[Opening Provided records section]
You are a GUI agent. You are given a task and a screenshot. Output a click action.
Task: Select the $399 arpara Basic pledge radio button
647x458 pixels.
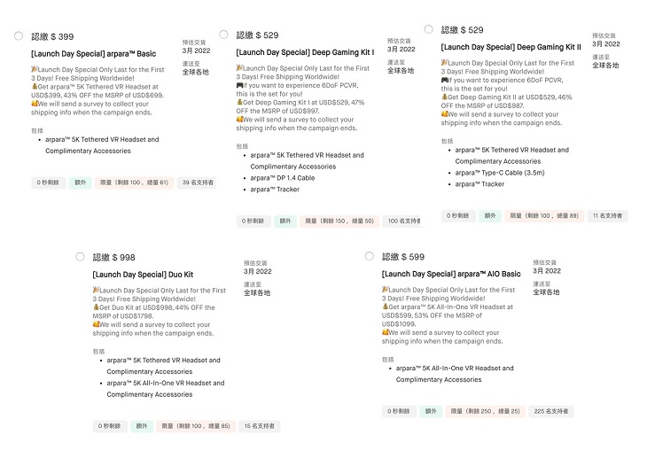coord(19,36)
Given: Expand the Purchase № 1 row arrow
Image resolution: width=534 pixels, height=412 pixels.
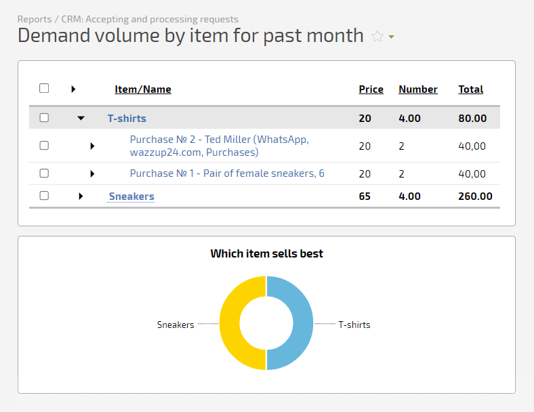Looking at the screenshot, I should 92,173.
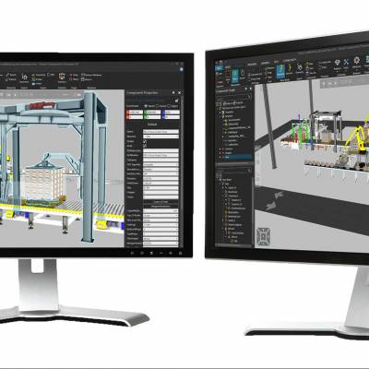Screen dimensions: 369x369
Task: Click the first wide button below Notes field
Action: click(x=161, y=202)
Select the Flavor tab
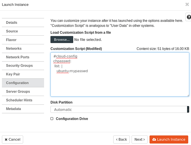Viewport: 191px width, 145px height. click(x=23, y=40)
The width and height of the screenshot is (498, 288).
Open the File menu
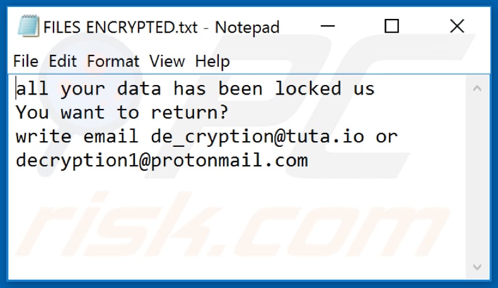(25, 61)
[Closing Provided records section]
The reply must contain every entry above, exactly as written, and none of the pictures.

## Output for this exercise
You are a GUI agent. You are given a task and a screenshot. Output a click action.
Task: Select the $399 arpara Basic pledge radio button
647x458 pixels.
coord(19,36)
Given: Expand the Purchase № 1 row arrow
Image resolution: width=534 pixels, height=412 pixels.
Looking at the screenshot, I should 92,173.
Screen dimensions: 369x369
Task: Click the first wide button below Notes field
Action: click(x=161, y=202)
Select the Flavor tab
Viewport: 191px width, 145px height. click(x=23, y=40)
The width and height of the screenshot is (498, 288).
Open the File menu
(25, 61)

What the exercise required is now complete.